Cooler Master CMStorm MB7C Octane Keyboard: A Closer Look
At first glance, the Octane keyboard looks a bit lopsided with the bulk of the QWERTY pushed over to the left, and it took a little getting used to, as around the lab we tend to work with the keyboards on our laps. Once the initial learning curve was over, the QWERTY portion being pushed to the left wasn’t an issue. Being an entry-level gaming combo, the Octane MB70 keyboard didn’t get mechanical switches, but uses a membrane setup. The spacebar is a little odd-shaped, but we quickly found ourselves thumbing the spacebar to jump, and the design was conducive to in-game jumping. Considering the entry-level price for a seven color LED keyboard, Cooler Master put a lot of style into an inexpensive package and is has a Transformer(ish) look.

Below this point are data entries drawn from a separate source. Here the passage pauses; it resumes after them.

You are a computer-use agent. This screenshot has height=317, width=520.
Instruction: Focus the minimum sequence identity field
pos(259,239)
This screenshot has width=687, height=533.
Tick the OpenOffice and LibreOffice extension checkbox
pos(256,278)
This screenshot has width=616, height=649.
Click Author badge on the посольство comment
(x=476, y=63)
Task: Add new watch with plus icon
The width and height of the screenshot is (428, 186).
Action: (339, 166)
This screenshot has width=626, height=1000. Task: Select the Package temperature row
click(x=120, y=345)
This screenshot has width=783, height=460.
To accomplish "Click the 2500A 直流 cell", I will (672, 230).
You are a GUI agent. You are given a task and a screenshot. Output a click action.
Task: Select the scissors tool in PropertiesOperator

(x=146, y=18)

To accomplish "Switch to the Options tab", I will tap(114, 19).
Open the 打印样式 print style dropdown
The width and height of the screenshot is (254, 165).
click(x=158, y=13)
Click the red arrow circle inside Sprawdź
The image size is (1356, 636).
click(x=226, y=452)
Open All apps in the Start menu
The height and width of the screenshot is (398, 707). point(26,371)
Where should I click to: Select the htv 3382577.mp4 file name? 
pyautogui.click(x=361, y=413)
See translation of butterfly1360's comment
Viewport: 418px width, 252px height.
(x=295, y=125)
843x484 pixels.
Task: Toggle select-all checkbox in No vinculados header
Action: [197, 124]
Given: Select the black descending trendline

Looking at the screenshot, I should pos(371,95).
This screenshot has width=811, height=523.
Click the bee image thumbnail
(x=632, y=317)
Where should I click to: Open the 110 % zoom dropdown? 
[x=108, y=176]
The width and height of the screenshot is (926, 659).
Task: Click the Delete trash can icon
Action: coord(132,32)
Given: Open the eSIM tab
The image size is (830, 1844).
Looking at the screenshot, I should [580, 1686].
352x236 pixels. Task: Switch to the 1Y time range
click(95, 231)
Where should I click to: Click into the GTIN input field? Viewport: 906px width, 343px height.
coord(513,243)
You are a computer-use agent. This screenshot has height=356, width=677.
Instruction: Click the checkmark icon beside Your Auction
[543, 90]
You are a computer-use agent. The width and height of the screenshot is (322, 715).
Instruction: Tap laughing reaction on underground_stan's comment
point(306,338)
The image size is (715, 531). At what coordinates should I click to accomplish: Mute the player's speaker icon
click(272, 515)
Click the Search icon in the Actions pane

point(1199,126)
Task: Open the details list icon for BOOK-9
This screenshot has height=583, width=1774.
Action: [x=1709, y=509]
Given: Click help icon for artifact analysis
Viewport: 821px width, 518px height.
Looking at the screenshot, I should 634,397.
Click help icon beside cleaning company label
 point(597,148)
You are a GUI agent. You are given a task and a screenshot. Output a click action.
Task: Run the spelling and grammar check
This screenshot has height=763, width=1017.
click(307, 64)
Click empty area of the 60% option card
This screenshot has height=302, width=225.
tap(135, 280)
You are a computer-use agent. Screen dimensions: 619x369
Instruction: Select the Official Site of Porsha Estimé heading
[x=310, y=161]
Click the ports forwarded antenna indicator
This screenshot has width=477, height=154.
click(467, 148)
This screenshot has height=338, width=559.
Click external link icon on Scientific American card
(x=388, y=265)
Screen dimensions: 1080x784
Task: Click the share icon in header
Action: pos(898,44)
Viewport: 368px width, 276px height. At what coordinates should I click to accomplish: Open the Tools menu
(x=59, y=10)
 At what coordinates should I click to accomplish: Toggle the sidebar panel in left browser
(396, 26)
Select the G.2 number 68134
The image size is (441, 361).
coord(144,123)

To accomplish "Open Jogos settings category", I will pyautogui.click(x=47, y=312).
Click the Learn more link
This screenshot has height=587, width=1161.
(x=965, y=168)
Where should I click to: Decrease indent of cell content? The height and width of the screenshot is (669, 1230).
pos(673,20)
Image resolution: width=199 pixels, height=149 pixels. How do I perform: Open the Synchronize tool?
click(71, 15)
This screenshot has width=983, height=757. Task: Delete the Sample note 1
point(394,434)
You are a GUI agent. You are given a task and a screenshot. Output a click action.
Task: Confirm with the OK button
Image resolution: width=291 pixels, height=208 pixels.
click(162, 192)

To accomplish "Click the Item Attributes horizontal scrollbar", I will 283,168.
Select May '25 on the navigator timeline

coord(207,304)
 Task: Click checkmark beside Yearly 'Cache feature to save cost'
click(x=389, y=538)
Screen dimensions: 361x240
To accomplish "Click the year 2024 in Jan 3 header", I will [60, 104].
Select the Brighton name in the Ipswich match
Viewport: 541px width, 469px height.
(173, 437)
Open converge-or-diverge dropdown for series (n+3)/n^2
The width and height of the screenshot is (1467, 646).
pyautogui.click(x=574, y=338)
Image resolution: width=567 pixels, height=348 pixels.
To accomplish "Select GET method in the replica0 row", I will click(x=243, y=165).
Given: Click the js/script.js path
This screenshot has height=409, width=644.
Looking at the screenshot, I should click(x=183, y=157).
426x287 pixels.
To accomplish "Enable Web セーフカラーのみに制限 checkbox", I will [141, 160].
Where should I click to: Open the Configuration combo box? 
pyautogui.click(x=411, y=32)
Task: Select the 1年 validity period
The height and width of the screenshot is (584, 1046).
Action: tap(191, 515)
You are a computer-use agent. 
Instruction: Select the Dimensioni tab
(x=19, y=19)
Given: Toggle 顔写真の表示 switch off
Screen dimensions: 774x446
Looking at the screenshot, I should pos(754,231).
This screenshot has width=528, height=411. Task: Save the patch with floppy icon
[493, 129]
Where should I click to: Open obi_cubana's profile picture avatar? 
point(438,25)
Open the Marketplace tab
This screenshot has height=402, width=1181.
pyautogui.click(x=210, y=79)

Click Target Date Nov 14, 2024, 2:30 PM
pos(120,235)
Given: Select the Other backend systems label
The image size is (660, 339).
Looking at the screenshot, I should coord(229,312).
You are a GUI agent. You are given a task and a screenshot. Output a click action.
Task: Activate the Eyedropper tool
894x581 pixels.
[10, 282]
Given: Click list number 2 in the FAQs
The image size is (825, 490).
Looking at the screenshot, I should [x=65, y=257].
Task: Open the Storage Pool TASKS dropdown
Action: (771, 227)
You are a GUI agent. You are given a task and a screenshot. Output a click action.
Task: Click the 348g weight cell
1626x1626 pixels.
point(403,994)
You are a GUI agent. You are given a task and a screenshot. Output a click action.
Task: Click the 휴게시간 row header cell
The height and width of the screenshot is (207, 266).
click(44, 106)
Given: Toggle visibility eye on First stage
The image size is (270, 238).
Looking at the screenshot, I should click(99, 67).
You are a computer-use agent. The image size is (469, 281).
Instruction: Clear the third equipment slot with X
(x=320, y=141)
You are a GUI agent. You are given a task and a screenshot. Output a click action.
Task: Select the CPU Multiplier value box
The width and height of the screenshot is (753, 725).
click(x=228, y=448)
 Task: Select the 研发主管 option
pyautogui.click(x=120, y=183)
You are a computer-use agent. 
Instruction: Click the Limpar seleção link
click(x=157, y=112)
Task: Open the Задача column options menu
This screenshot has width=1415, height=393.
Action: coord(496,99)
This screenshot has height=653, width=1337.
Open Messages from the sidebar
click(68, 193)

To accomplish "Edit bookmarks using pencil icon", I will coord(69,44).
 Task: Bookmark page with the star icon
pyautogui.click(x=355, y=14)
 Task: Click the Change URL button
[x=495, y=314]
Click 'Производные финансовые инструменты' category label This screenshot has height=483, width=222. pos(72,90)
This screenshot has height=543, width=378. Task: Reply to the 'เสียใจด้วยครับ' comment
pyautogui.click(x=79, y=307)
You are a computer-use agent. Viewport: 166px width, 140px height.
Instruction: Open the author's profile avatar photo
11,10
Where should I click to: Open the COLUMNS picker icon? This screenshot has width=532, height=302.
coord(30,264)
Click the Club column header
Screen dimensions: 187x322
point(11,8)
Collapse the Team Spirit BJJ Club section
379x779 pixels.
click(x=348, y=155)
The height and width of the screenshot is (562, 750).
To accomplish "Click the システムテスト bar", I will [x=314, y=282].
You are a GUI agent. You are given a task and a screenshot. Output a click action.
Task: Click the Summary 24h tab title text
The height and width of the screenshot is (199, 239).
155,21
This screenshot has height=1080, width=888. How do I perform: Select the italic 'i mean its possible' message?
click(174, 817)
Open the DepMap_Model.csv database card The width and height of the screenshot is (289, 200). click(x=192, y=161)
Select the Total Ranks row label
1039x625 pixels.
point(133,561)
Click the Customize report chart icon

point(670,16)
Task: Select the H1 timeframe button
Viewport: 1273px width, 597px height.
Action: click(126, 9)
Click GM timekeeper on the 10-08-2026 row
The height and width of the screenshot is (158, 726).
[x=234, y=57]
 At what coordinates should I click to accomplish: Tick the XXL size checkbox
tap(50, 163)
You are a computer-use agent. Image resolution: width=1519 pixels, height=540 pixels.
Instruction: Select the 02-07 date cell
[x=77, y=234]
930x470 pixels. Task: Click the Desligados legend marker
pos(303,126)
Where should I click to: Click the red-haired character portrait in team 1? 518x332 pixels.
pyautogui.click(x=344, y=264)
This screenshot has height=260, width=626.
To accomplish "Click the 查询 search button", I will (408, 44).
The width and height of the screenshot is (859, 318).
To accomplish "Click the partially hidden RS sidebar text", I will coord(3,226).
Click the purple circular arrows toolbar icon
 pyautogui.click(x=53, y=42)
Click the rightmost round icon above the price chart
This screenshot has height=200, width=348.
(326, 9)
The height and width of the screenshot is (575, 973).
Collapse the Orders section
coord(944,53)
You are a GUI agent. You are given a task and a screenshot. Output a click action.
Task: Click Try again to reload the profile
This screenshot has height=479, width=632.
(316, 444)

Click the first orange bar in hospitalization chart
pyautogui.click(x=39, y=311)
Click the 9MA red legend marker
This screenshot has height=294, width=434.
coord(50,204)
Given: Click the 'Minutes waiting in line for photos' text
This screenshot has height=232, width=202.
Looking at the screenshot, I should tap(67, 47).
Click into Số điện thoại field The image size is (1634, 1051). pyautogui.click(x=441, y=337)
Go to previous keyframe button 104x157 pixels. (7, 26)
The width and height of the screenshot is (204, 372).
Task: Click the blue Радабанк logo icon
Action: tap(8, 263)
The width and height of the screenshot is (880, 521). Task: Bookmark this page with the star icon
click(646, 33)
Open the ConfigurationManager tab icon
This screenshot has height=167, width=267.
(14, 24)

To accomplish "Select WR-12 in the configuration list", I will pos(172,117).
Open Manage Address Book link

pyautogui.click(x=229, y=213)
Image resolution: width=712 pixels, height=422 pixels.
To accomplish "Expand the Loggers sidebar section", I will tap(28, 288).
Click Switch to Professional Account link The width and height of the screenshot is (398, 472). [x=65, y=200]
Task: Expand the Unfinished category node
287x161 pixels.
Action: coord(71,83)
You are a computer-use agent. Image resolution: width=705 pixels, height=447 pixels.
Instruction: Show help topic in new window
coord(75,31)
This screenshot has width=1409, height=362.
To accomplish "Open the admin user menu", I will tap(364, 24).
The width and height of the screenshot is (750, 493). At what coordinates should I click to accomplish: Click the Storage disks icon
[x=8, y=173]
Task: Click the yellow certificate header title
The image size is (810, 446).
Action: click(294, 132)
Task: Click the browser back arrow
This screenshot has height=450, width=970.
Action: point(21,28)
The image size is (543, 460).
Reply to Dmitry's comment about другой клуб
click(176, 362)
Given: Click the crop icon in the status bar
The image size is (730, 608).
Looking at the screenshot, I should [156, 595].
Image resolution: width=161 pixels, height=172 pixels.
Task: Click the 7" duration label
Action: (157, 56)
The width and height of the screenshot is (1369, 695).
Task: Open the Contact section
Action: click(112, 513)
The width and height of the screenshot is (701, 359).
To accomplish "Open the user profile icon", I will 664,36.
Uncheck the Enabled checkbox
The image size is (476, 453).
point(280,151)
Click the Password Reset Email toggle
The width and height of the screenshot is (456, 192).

Shown lit in red, the four multimedia keys on the top left are easy to see, and come in handy for video and audio control. We found them handy in game when the volume got out of hand and neighborhood dogs started barking. The two keys on the top right are volume up and down and isolating them from the four multimedia keys on the top left was a smart move. There is a pause key on the bank of four multimedia keys but we found the lack of a mute key a little surprising.
It’s a matter of personal preference, but the purple backlighting was the favorite in the lab. We did however find ourselves switching to the hotter colored red for gaming, as with muted light, the purple lighting made the keys harder to distinguish.
With the pale teal color the keys were very easy to distinguish and during long gaming periods the color was easy on the eyes.
With seven colors to show, the remaining four are shown in thumbnails below. While your eyes are scoping out the rainbow of colors, don’t forget that the lights can be set to breathe which is definitely one of the cooler features of the Octane set.